Karar, davalı ... vekilince temyiz edilmiştir.
İlk Derece Mahkemesince verilen karara yönelik olarak yapılan istinaf başvurusu üzerine HMK'nın 355 vd. maddeleri kapsamında yöntemince yapılan inceleme sonucunda Bölge Adliye Mahkemesince esastan verilen nihai kararda, dosya kapsamına göre saptanan somut uyuşmazlık bakımından uygulanması gereken hukuk kurallarına aykırı bir yön olmadığı gibi HMK'nın 369/1. ve 371. maddelerinin uygulanmasını gerektirici nedenlerin de bulunmamasına göre usul ve yasaya uygun Bölge Adliye Mahkemesi kararının onanmasına karar vermek gerekmiştir.
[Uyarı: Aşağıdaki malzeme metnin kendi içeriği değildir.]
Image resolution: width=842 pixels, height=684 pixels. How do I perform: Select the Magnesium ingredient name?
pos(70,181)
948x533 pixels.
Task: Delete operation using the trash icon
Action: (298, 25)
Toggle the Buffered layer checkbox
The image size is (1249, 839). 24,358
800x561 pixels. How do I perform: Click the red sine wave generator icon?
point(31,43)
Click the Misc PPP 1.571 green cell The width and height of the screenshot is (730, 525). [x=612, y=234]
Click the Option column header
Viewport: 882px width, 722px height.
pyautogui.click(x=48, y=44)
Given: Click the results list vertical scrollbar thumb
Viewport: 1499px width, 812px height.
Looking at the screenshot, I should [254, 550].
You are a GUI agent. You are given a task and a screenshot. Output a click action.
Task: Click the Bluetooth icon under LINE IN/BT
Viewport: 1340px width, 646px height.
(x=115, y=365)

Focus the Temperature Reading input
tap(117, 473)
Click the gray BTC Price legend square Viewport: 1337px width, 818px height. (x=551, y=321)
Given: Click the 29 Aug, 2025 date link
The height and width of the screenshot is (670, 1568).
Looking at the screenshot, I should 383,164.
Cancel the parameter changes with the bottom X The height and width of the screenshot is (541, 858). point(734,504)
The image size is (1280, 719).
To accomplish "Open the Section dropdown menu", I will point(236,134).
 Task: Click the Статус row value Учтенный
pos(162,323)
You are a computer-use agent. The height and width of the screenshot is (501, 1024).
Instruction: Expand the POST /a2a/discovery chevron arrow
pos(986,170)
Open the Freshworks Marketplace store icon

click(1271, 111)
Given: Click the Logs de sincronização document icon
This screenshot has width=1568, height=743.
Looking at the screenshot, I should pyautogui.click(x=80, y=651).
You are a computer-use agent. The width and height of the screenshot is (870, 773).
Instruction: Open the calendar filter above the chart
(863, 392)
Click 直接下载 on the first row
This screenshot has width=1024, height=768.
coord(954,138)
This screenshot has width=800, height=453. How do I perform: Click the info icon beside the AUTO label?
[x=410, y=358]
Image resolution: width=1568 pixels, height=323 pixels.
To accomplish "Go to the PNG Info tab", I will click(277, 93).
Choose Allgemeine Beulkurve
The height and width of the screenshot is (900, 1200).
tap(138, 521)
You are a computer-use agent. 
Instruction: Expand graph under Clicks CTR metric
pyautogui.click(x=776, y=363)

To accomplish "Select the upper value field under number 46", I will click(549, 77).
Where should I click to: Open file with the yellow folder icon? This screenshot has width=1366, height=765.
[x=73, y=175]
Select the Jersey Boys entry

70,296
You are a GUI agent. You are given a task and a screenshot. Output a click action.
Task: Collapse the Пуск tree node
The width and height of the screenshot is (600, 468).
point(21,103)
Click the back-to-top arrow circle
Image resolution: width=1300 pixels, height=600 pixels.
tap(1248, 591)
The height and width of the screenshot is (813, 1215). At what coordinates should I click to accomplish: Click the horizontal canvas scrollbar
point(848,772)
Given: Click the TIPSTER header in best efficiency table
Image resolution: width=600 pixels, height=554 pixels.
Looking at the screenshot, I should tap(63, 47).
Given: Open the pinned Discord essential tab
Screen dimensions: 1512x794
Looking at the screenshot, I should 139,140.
SONUÇ: Yukarda açıklanan nedenlerle, davalı ...’ın temyiz isteminin reddi ile Bölge Adliye Mahkemesince verilen kararın HMK'nın 370/1. maddesi uyarınca ONANMASINA, HMK'nın 372. maddesi uyarınca işlem yapılmak üzere dava dosyasının İlk Derece Mahkemesine, kararın bir örneğinin Bölge Adliye Mahkemesine gönderilmesine, takdir olunan 3.815,00 TL duruşma vekalet ücretinin davalılardan alınarak davacıya verilmesine, aşağıda yazılı bakiye 25.616,95 TL temyiz ilam harcının temyiz eden davalı ...'dan alınmasına, 24/02/2022 tarihinde kesin olarak oybirliğiyle karar verildi.